However, their increasing connectivity and addition of advanced features make
them vulnerable to cyber threats, potentially leading to severe disruptions in
essential services. In this context, honeypots play a vital role by acting as
decoy targets within ICS networks, or on the Internet, helping to detect, log,
analyze, and develop mitigations for ICS-specific cyber threats. Deploying ICS
honeypots, however, is challenging due to the necessity of accurately
replicating industrial protocols and device characteristics, a crucial
requirement for effectively mimicking the unique operational behavior of
different industrial systems.
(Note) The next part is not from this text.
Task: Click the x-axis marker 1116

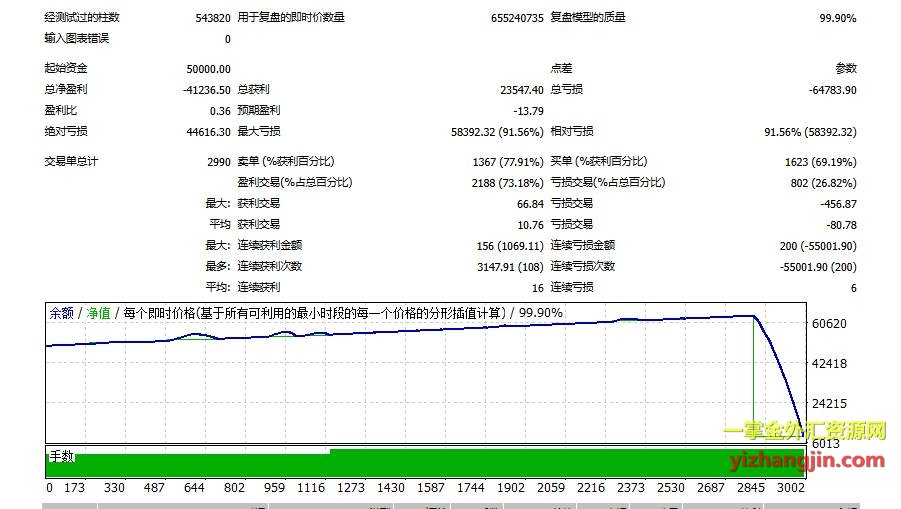Action: [310, 488]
Moreover, this challenge is compounded by the
significant manual effort required in also mimicking the control logic the PLC
would execute, in order to capture attacker traffic aiming to disrupt critical
infrastructure operations. In this paper, we propose LLMPot, a novel approach
for designing honeypots in ICS networks harnessing the potency of Large
Language Models (LLMs). LLMPot aims to automate and optimize the creation of
realistic honeypots with vendor-agnostic configurations, and for any control
logic, aiming to eliminate the manual effort and specialized knowledge
traditionally required in this domain. We conducted extensive experiments
focusing on a wide array of parameters, demonstrating that our LLM-based
approach can effectively create honeypot devices implementing different
industrial protocols and diverse control logic.